If you believe that only Muslim extremists function as suicide bombers, re-consider. Go read Thirty Seconds Over Tokyo, the story of a near-suicide mission by American pilots and bombardiers over Japan early in World War II. Captain Jimmy Doolittle, leader of that attack, didn’t expect to come back, and neither did the other pilots and crews, and many of them didn’t.

Many of the pilots and bombing crews flying B27s over Germany during that same war also didn’t survive, and after a hundred missions or so, didn’t really expect to. Likewise, many pilots on bombing missions over North Korea and Vietnam, including John McCain, knew the odds were against them, yet they persisted.

One old friend, a Navy SEAL with a Navy Cross, writes, “It is easy getting in but getting back out is the killer…” And he didn’t even believe there were 72 virgins waiting for him in Paradise if he died. But don’t tell me that only Muslim extremists are willing to die in battle for their beliefs!

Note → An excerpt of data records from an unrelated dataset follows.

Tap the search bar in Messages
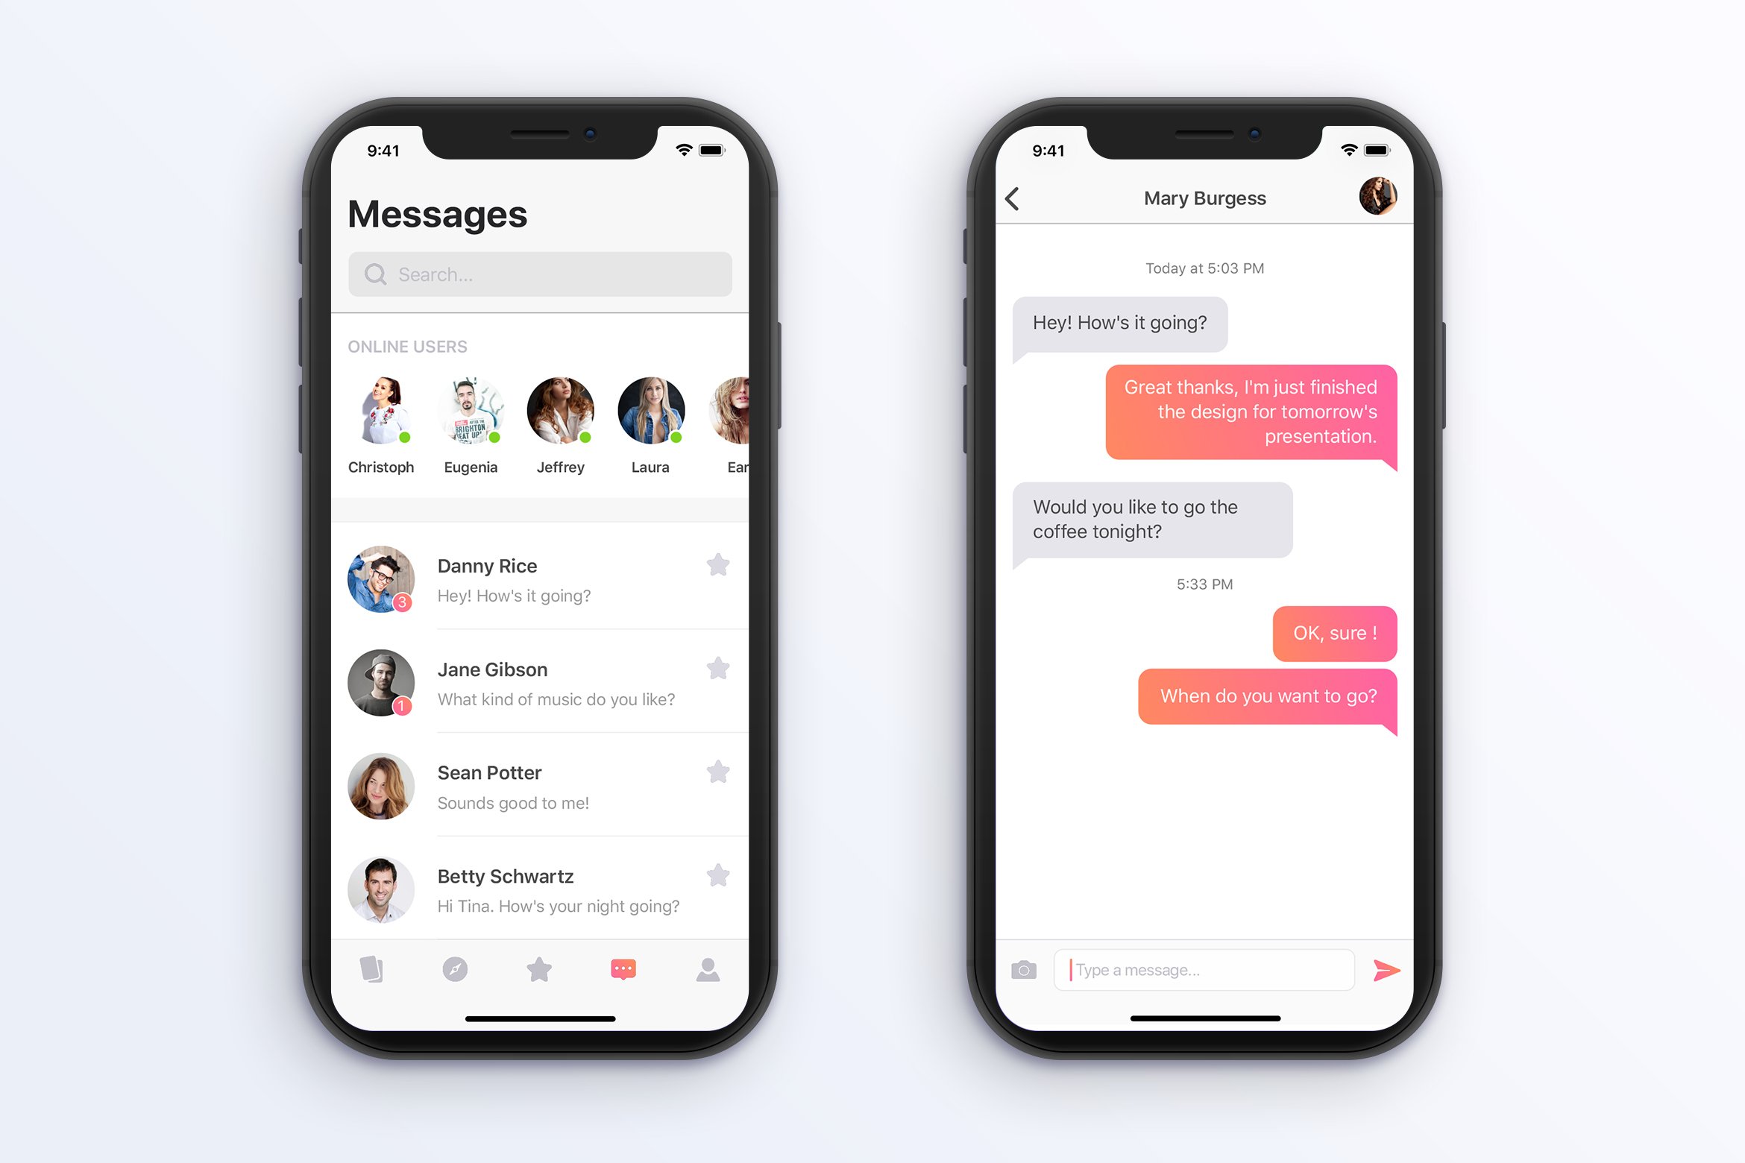Screen dimensions: 1745x1163 pyautogui.click(x=539, y=273)
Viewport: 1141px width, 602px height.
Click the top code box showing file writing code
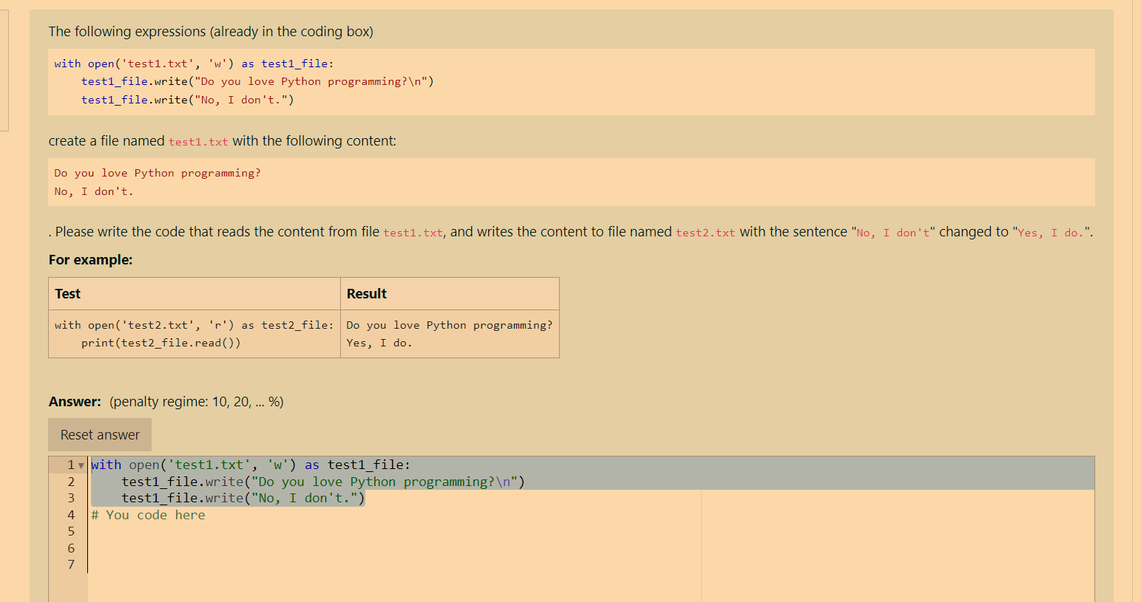(x=296, y=81)
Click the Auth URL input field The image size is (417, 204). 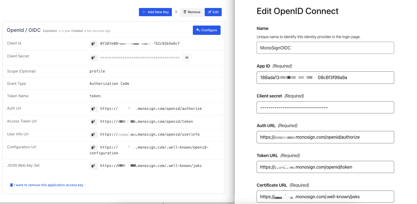click(x=325, y=137)
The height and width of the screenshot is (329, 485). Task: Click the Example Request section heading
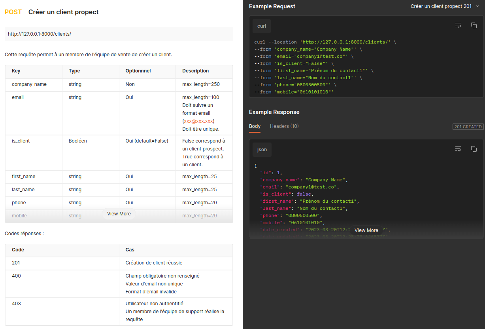[x=272, y=6]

And those passengers who brought that airliner down into that field in Pennsylvania rather than letting the terrorists crash it into the White House? Suicides. And very brave, but they took themselves and all those other passengers to a certain death. To save a monument. Well, and perhaps Laura, since George was safely in Texas at the time…

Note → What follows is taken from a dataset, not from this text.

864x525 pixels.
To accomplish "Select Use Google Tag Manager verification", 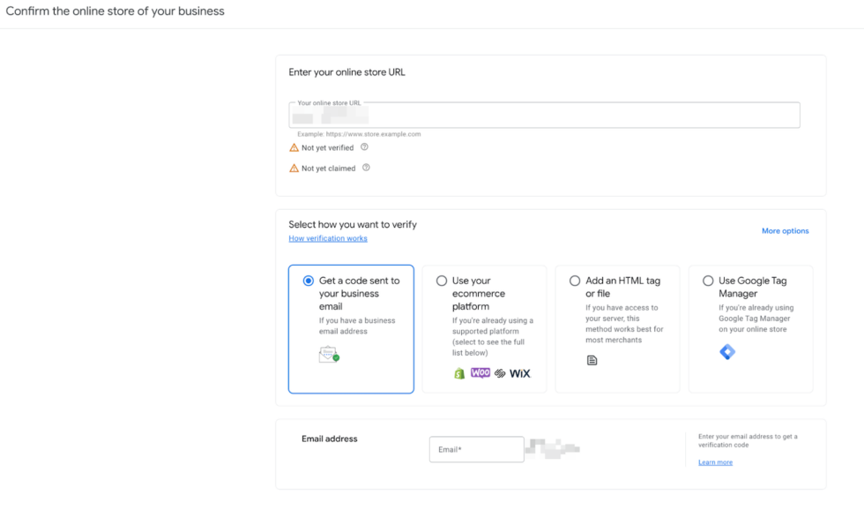I will (x=708, y=280).
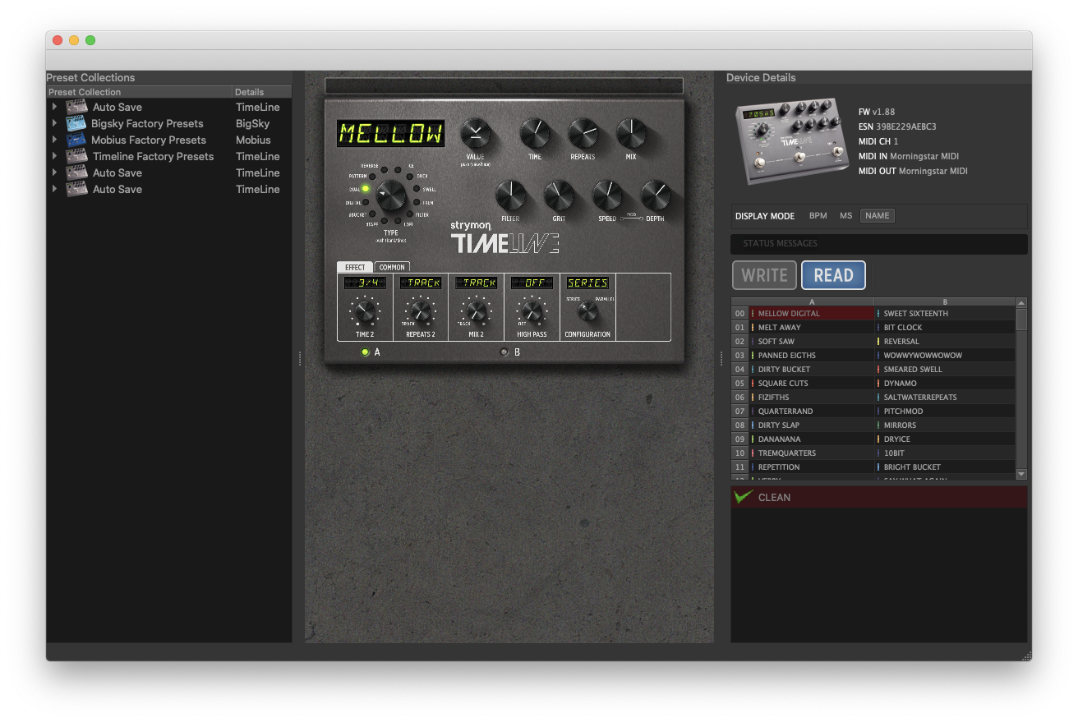Expand the Timeline Factory Presets collection

[x=54, y=157]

But the precedent is there. Even Jeshua, we like to think, sacrificed himself, went knowingly and willingly to his death, committed suicide at the hands of the Romans and Jewish priests, to save believers from their sins. His destiny was obvious. Nevertheless, it seems he didn’t flinch when he saw it coming. Except near the very end.

One man’s religious fanaticism is another man’s fervent dedication to the mission at hand.

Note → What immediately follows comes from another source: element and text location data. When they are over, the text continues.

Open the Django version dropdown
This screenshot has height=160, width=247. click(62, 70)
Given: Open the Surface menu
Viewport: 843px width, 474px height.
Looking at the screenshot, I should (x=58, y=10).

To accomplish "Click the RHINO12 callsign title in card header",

But troops in the battlefield don’t get that hundred yard stare, or all those medals, or that post-traumatic stress disorder without constantly, willingly, knowingly exposing themselves to danger and probable death. Without any reasonable expectation of another day on earth.

And to be fair, life itself is a suicide mission. We all have, with a certainty we like to think only our species possesses, a foreknowledge of the end of life, our own, of our mortality. And the longer we survive, the longer the odds become against our surviving another day. Yet we persist…to imagine…what? That somehow, we will be spared? That some miracle cure will be invented, that we will be cloned or our brains kept alive forever in a jar somewhere indulging The Methuselah Complex? No matter how unlikely it is…

So we all face choices. We can live life cautiously, circumspectly, pulling back and away from any threatening encounter, or not. We can go for duration, even if its dull as hell, or we can have some fun, a few adventures, a risky life in spite of our mortality. We all have choices.

And we never know. Some lives of the most conservative and conventional sort, planned that way, end early. Stuff happens, and sometimes it happens to us. The reckless or drunken driver, the stray microbe, the faulty valve. Sometimes, we just happen to be living in a war zone and wind up as “collateral damage” or the victims of “friendly fire.” And sometimes, the most edgy, reckless, risky person lives to be a hundred.

So live every day as if it were your last, even if it isn’t. But don’t kid yourself. You’re on a suicide mission, and there are no virgins in Hell.